When I was at university there was a student, I won’t mention any names because he now works as a lawyer, who stole street signs with the name of the person for 21st birthday present. There were a lot of 21st birthday presents to collect and he became very experienced at removing street signs. It eventually backfired when he stole the street named after the birthday boy’s grandfather.
Street signs are the collective consciousness of the city written up as addresses. Melbourne often does have that much imagination when it comes to naming streets, lots of old signs of loyalty to the British Empire or pathetic memorials to old city councillors. How streets got their names is one of the boring subjects that urban historians engage in (for that kind of thing see eMelbourne Lanes and Alleys). I could comment on the recent addition of green historical note signs underneath some of the street signs.

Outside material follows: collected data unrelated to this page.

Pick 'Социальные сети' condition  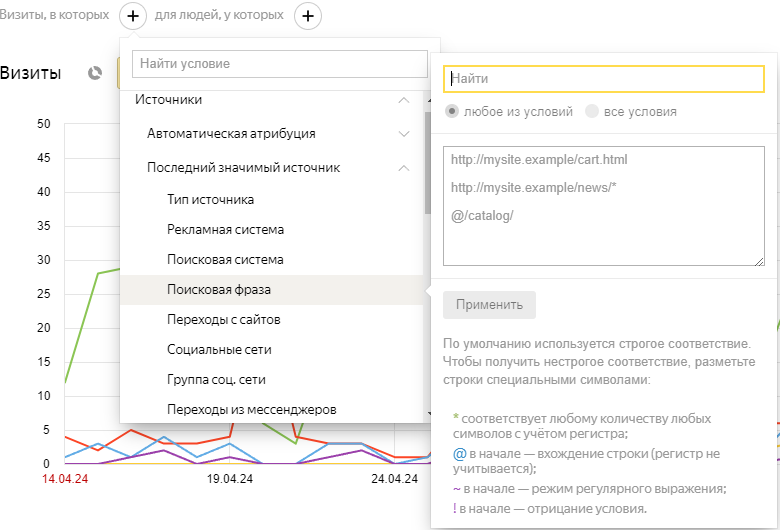click(219, 350)
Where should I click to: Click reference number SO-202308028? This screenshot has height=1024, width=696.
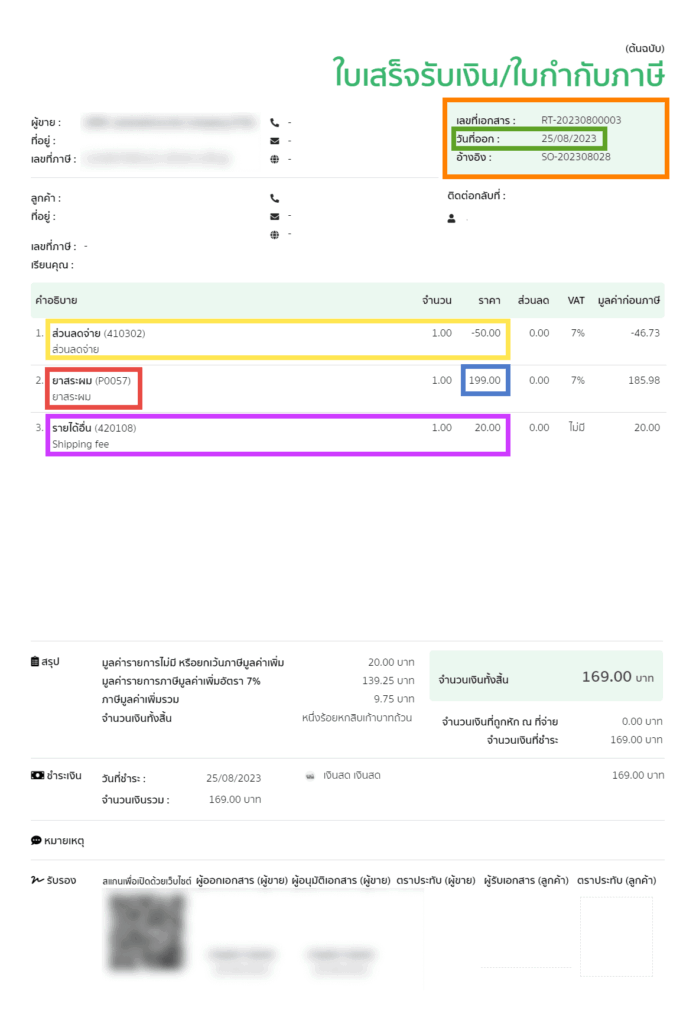576,157

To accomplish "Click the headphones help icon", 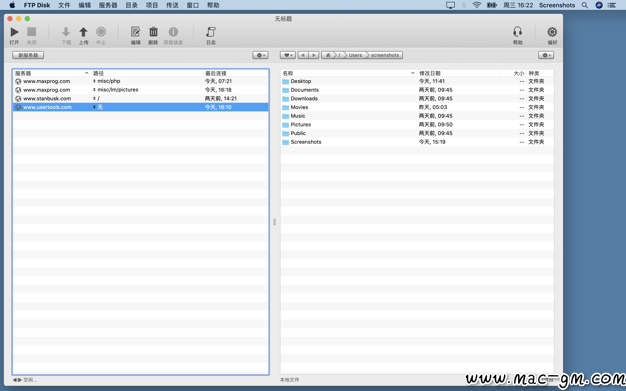I will (x=517, y=32).
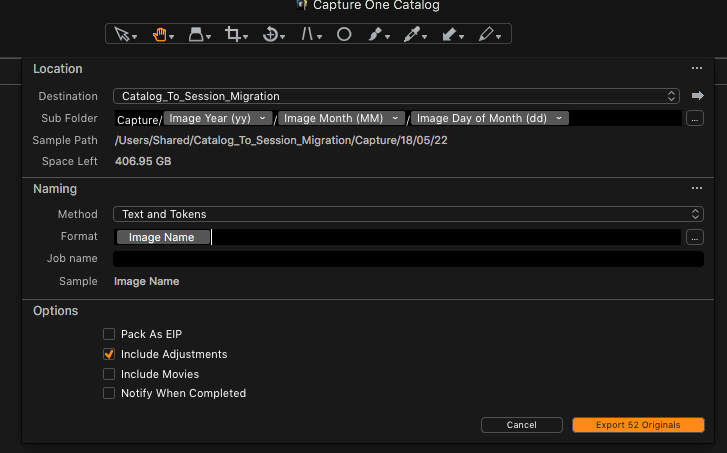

In the late 19th Century Melbourne City Council was often petitioned to change the name of lanes that had acquired a bad reputation, for example Romeo Lane became Crossley Street. In the late 20th Century Melbourne City Council took to renaming lanes as tourist attractions and to celebrate local international stars: Dame Edna Everage (surrounded by bulbs like a make-up mirror) and AC/DC Lane (with lightning stroke). There are some streets still need to be renamed; Coco Jackson Lane in Brunswick needs to be renamed to remove the racist nickname “coco” from the street named after the boxer.
But there are also some amusing street names in Melbourne.
While I’m on this subject of the history of Melbourne’s street names – locals refer to ‘the Paris End’ of Collins Street without remembering why. It was the presence of the artist’s studios and not the later addition of street planting of trees that lead to the eastern end of Collins Street being called “the Paris end”. Melbourne’s first sculptor Charles Summers started the trend. He had a studio and foundry in Collins Street where he cast the Burke and Wills Memorial in 1865. The sculptor Margaret Baskerville (1861-1930) had her studio in Collins Street. She married the painter and sculptor C.D. Richardson in 1914 and Richardson also had his studios conveniently located in Collins Street. Grosvenor Chambers, a custom built complex of artist’s studios at 9 Collins Street housed many famous Australian artists including Tom Roberts, Arthur Streeton, Clara Southern, Charles Conder, E. Phillips Fox, John Longstaff, Max Meldrum, Mirka Mora, Albert Tucker and Wolfgang Sievers. It was established in 1888 and held artists studios until the mid 1970’s when all but the facade of the building was demolished. Artists still have studios in the city but the Paris End of Collins Street has become too expensive.